Extensions for primitives to add validation constraints
Project description
Constrained Types
Statement: Nothing should ever really be modelled as any String or any integer.
Example
A user wants to order a number of books. Can it be zero? Can it be negative?
@add_constraint(lambda x: x > 0, "Order must be at least 1")
class OrderQuantity(ConstrainedInt):
pass
now:
quantity = OrderQuantity(5)
# works exactly like an int
total_price = quantity * 5
# but you can't create sneaky discount books
quantity = OrderQuantity(-1)
# !! raises ValueError
Multiple constraints
@add_constraint(lambda x: x > 0, "Order must be at least 1")
@add_constraint(lambda x: x < 200, "Our shipping system can't send more then 200")
class OrderQuantity(ConstrainedInt):
pass
In addition the constraints are guaranteed to execute in order so any expensive checks to run can be listed further down.
Cache results
If you expect the same value multiple times you can add caching for
the validation. The actual caching is passed to functools.lru_cache
.
@add_constraint(lambda x: len(x) > 0, "The order id must be set")
@add_constraint(lambda x: len(x) < 10, "Order ids are under 10 chars")
@add_constraint(some_really_complicated_checksum, "The order number was invalid")

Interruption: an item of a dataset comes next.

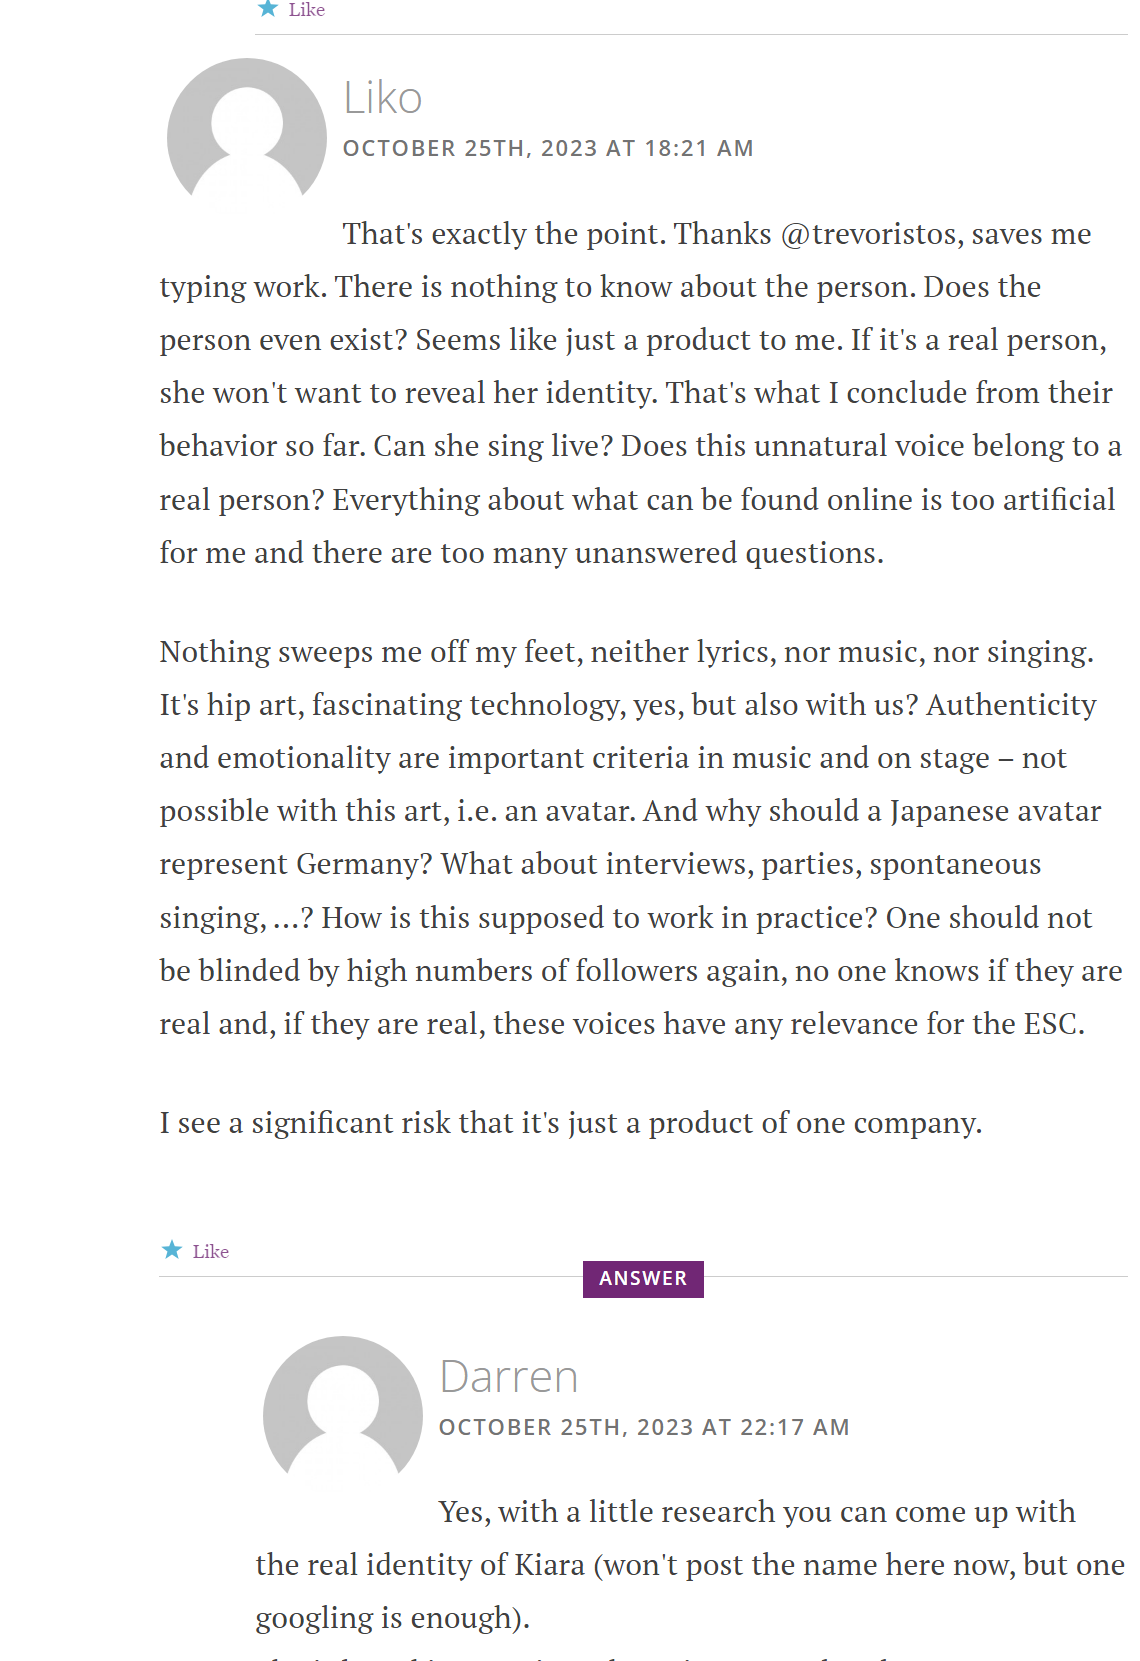Click the paragraph starting "That's exactly the point"
Screen dimensions: 1140x1661
(640, 393)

@cache_constraint_results(maxsize=100)
class OrderId(ConstrainedString):
pass
Works well with mypy (or other static type checkers)
# The following will type check fine. OrderId is a real type
def retrieve_order(order_id: OrderId):
...
maybe something further down only accepts strings:
def _fetch_item_from_db(table_name: str, item_id: str):
...
def retrieve_order(order_id: OrderId):
# The following will type check fine. OrderId extends str
return _fetch_item_from_db("orders", order_id)
Integrates with pydantic
@add_constraint(lambda x: x > 0, "Order must be at least 1")
class OrderQuantity(ConstrainedInt):
pass
@add_constraint(lambda x: len(x) == 4, "Invalid order id")
class BookId(ConstrainedString):
pass
class Order(BaseModel):
book_quantity: OrderQuantity
book_id: BookId
Why not use the pydantic version of these constrained types?
The pydantic types only really work with pydantic. Invalid instances can be created by constructing directly. Since constraint checking is triggered by the constructor the constraints will always be true for any instance of the class.